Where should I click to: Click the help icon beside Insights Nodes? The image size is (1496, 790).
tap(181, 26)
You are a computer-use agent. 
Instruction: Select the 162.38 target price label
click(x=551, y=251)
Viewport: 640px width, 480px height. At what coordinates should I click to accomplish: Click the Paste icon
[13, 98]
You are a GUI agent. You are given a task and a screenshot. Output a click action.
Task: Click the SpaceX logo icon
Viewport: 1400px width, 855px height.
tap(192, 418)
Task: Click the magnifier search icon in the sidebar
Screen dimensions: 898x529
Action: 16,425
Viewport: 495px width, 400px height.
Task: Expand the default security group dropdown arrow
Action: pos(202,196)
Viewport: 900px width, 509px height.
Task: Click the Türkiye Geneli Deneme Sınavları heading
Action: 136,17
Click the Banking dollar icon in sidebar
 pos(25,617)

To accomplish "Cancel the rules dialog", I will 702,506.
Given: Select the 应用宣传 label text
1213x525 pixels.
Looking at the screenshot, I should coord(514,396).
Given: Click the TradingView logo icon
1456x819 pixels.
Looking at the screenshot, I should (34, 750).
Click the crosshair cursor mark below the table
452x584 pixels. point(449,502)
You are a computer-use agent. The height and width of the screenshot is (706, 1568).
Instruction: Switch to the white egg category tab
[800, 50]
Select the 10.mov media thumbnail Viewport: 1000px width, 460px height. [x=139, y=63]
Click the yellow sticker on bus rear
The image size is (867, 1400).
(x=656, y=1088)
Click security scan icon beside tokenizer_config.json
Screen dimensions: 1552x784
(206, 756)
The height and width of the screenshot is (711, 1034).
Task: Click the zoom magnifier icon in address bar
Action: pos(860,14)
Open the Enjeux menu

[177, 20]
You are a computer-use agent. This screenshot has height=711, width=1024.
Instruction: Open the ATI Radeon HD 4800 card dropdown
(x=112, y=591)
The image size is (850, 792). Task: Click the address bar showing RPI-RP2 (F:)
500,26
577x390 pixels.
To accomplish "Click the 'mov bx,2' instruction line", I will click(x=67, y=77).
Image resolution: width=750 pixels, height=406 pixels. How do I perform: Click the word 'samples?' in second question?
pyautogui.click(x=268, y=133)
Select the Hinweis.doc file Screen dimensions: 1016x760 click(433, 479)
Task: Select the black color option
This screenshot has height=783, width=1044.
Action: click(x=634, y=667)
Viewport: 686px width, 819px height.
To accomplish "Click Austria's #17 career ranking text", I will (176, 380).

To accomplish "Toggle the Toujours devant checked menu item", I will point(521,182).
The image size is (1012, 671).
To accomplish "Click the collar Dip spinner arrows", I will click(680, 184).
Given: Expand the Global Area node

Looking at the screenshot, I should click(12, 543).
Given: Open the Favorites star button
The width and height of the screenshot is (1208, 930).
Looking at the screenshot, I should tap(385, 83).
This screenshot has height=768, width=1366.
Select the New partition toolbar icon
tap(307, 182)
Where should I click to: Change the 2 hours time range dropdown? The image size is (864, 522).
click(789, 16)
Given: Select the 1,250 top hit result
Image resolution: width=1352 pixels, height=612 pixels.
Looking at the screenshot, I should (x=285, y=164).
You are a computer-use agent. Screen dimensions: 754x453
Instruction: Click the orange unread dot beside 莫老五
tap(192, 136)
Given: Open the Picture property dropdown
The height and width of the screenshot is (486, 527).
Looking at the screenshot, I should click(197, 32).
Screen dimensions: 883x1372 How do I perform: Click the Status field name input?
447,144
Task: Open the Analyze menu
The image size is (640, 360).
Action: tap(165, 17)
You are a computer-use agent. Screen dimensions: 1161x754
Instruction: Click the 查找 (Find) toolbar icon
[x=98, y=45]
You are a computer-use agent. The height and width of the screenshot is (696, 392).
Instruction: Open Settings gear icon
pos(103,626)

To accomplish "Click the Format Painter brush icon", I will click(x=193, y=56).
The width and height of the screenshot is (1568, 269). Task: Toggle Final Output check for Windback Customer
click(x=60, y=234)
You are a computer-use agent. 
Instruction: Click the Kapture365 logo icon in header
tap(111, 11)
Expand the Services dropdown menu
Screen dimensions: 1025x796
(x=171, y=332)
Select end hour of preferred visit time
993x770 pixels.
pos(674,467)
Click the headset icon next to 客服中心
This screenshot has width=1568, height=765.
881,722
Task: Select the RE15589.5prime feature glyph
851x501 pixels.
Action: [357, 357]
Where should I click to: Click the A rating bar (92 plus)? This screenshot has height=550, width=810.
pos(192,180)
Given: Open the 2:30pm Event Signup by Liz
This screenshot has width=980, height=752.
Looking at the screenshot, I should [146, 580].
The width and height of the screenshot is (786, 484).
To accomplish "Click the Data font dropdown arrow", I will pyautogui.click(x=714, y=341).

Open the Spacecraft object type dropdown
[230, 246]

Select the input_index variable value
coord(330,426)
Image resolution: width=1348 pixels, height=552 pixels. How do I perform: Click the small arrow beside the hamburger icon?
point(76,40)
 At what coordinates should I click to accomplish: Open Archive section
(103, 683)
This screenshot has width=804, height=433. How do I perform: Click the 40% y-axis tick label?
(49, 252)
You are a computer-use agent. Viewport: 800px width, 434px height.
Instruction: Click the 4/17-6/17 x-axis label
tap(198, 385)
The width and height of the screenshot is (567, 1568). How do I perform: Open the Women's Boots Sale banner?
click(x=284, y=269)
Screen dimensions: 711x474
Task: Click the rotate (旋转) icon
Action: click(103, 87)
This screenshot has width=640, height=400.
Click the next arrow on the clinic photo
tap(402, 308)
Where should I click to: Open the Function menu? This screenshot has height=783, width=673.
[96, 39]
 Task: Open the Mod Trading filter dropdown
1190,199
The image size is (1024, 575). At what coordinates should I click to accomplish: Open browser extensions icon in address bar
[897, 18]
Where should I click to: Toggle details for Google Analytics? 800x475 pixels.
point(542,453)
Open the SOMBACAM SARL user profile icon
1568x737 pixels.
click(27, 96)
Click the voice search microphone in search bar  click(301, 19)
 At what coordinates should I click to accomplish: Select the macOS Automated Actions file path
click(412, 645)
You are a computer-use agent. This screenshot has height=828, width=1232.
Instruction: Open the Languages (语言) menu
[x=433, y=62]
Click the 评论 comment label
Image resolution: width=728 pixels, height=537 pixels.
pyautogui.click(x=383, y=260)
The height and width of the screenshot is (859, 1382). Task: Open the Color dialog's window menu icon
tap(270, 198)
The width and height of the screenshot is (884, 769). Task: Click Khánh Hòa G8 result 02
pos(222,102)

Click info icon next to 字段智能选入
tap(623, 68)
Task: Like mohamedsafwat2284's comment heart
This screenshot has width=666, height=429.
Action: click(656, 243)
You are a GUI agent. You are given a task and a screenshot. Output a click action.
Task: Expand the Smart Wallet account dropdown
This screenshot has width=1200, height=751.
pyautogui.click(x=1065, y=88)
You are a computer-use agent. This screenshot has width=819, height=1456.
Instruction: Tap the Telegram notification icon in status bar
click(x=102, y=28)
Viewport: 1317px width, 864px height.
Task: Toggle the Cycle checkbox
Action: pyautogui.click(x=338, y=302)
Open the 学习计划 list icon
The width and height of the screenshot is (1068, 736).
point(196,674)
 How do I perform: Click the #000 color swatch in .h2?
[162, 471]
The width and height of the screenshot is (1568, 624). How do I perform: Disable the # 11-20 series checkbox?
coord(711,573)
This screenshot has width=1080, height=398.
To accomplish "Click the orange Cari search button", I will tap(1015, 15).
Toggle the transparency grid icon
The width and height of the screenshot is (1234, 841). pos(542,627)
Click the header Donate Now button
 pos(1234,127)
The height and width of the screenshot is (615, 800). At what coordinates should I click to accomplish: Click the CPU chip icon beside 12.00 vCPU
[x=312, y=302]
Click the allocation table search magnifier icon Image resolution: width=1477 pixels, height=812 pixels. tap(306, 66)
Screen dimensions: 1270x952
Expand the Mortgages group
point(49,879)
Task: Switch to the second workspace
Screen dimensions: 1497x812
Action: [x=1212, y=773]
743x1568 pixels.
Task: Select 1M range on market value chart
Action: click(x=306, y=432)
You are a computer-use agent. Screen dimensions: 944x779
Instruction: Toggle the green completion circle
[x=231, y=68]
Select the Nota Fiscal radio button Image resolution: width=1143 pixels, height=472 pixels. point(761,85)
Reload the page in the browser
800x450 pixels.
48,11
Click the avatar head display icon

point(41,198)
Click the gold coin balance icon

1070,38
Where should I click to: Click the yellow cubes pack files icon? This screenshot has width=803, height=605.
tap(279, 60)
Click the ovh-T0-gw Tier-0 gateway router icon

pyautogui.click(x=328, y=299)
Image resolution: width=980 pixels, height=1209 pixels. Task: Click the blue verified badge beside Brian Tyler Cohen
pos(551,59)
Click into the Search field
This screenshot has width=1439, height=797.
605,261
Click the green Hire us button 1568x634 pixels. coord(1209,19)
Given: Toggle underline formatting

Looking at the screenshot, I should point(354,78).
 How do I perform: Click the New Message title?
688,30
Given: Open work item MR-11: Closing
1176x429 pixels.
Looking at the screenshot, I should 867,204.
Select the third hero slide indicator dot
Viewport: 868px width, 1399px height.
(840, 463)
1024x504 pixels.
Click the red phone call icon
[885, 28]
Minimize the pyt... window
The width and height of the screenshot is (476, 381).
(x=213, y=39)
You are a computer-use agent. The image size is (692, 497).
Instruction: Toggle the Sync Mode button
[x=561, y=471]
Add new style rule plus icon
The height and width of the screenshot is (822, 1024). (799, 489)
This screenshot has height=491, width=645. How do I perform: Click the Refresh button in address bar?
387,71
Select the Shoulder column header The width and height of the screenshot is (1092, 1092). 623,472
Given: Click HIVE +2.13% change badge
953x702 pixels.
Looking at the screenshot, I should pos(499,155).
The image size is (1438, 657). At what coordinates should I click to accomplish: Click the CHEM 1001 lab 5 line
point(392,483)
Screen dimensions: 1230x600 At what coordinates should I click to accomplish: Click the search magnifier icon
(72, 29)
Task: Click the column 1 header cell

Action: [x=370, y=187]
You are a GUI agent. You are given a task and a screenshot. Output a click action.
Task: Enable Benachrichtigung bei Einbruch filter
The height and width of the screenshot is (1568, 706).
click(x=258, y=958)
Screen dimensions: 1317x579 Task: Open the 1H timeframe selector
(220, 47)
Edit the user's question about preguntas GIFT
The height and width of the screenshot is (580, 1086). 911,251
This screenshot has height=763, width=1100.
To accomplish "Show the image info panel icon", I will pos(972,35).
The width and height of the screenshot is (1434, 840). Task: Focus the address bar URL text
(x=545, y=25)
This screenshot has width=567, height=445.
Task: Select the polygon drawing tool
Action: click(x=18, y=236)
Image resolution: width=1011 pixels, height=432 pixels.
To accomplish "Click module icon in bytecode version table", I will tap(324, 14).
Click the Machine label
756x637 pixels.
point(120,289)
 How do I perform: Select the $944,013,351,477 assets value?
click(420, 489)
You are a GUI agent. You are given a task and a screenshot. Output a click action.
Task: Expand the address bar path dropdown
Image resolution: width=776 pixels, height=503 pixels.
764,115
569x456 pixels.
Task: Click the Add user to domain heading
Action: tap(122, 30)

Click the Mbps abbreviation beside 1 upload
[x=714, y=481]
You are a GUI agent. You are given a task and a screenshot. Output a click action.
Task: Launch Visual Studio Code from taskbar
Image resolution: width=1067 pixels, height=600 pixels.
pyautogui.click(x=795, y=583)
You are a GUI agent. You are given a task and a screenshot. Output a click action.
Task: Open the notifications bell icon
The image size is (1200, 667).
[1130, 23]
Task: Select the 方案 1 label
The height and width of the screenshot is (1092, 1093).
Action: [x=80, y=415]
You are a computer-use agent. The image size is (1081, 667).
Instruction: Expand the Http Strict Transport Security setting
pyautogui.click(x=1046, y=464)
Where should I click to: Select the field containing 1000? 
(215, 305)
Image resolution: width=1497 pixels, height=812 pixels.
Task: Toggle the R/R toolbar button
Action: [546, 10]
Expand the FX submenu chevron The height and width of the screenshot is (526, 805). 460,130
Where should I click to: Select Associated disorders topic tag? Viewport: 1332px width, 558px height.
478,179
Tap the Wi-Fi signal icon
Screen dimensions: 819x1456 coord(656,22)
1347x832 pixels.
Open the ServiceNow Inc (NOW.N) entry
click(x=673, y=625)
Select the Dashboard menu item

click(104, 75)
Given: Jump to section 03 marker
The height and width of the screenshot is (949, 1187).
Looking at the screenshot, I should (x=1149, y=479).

- _Your instructions_
Give back exactly the lines of the listing above, starting with its first line and ending with the line that holds "Task: Click the SpaceX logo icon".

- _Answer_
Where should I click to: Click the help icon beside Insights Nodes? The image size is (1496, 790).
tap(181, 26)
You are a computer-use agent. 
Instruction: Select the 162.38 target price label
click(x=551, y=251)
Viewport: 640px width, 480px height. At what coordinates should I click to accomplish: Click the Paste icon
[13, 98]
You are a GUI agent. You are given a task and a screenshot. Output a click action.
Task: Click the SpaceX logo icon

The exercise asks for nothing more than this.